If people still want a scope parameter, they must define it in a way that it doesn't require vendor-specific knowledge. I am not sure this is possible or that useful.

EHL


On 4/16/10 8:25 AM, "Justin Smith" <justinsm@microsoft.com> wrote:

It isn't clear to me how those options are better for interop than a scope parameter in the token request.

Also, the proposal forces the protected resource to know the context of the request and respond with the appropriate URI. This simply won't work in many situations. For example, let's say foo.com and bar.com may be bundled and available individualy. A client might need one access token that grants permission to both resources, another client might only get an access token that grants permission to one resource. With the proposal below, foo.com can't respond with the correct value in the 401 (should the URI reference the individual service or the bundle).

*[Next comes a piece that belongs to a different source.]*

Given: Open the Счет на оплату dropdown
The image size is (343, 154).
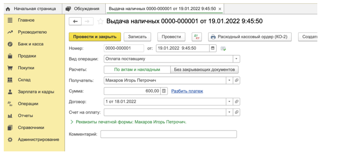Looking at the screenshot, I should (x=229, y=112).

From: Manger, James H [mailto:James.H.Manger@team.telstra.com]
Sent: Thursday, April 15, 2010 9:44 PM
To: Justin Smith; OAuth WG
Subject: RE: [OAUTH-WG] Issue: Scope parameter

> So, let's say there is an Authorization Server available at http://as.com and it protects the http://foo.com and http://bar.com resources.

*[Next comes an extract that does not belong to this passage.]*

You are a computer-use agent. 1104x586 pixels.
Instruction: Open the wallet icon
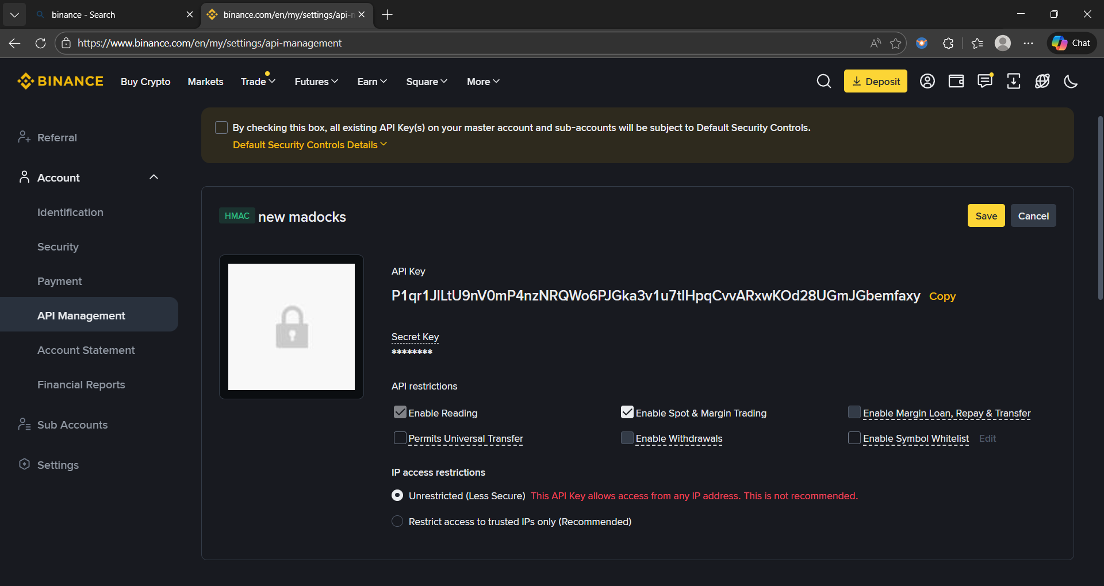click(956, 81)
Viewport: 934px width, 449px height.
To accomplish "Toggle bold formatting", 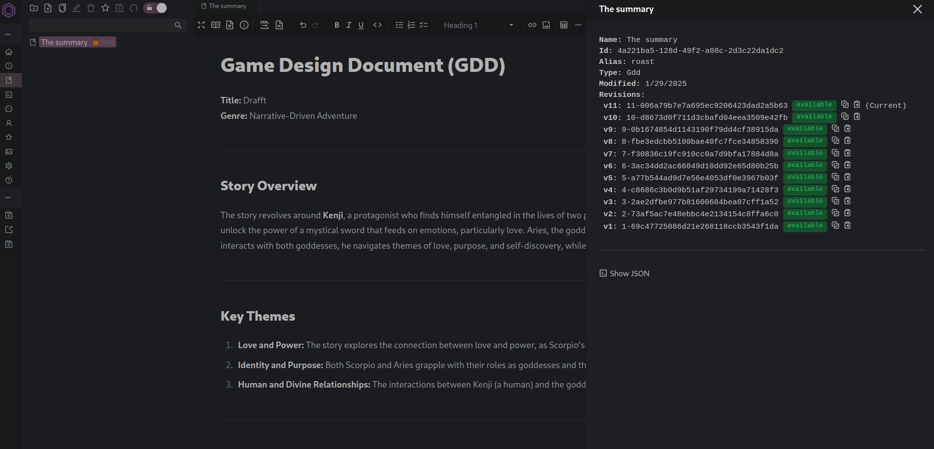I will tap(337, 25).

> A client requests  http://foo.com. The foo.com server responds with a WWW-Auth that contains the http://as.com URI. The client then sends an access token request to http://as.com. Is that right?

> If so, then how does http://as.com know that the intended resource is http://foo.com?


Foo.com should point the client at, say, http://as.com/foo/ or http://foo.as.com/ or http://as.com/?scope=foo or http://as.com/?encrypted_resource_id=273648264287642 or whatever it has agreed to with its AS.
The WWW-Auth response from foo.com should not be just http://as.com.
Foo is much better placed to know it shares as.com with Bar than a client is.